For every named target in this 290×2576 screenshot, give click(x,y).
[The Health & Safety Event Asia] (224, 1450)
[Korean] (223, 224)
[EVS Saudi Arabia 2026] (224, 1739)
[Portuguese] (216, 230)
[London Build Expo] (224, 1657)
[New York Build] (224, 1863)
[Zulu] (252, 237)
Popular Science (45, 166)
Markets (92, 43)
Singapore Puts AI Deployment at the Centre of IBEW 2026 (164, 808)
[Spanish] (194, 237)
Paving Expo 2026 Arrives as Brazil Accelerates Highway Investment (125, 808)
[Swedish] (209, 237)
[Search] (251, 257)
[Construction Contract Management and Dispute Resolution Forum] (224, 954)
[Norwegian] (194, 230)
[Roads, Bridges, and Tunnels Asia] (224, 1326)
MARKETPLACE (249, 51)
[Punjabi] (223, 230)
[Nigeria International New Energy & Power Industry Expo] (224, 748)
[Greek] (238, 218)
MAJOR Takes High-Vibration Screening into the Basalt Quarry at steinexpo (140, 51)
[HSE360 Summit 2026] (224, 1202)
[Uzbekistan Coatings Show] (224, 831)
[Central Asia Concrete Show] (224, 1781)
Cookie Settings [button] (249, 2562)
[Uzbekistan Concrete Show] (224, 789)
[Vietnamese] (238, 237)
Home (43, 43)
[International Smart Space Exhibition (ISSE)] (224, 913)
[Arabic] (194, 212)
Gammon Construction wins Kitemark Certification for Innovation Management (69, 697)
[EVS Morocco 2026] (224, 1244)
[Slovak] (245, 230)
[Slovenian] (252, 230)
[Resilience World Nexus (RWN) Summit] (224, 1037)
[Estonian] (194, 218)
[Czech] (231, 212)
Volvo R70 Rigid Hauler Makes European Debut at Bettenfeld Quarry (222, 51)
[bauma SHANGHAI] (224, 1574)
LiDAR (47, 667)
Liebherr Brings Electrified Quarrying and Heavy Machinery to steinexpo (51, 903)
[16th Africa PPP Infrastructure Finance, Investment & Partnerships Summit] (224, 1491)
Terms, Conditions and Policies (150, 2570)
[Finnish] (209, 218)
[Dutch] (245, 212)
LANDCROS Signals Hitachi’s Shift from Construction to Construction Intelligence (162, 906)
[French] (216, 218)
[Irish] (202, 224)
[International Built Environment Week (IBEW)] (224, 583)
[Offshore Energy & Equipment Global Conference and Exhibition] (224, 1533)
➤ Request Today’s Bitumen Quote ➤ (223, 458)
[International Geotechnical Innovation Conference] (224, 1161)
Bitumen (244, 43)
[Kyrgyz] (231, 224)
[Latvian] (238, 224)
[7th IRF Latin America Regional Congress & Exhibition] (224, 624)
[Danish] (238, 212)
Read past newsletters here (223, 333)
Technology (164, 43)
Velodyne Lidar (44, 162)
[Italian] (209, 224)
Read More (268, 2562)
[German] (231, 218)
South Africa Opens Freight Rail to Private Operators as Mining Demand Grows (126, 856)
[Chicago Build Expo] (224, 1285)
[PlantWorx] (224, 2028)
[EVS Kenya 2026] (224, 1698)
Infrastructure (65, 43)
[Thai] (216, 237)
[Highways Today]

━━━━━━━━━━━━━━━━

▶ [REQUIRED WORK]:
In the listing above, locate the line containing "[Irish] (202, 224)" and the line containing "[German] (231, 218)", then transcribe both and every line between them verbatim.

▶ [SOLUTION TO THIS TASK]:
[Irish] (202, 224)
[International Built Environment Week (IBEW)] (224, 583)
[Offshore Energy & Equipment Global Conference and Exhibition] (224, 1533)
➤ Request Today’s Bitumen Quote ➤ (223, 458)
[International Geotechnical Innovation Conference] (224, 1161)
Bitumen (244, 43)
[Kyrgyz] (231, 224)
[Latvian] (238, 224)
[7th IRF Latin America Regional Congress & Exhibition] (224, 624)
[Danish] (238, 212)
Read past newsletters here (223, 333)
Technology (164, 43)
Velodyne Lidar (44, 162)
[Italian] (209, 224)
Read More (268, 2562)
[German] (231, 218)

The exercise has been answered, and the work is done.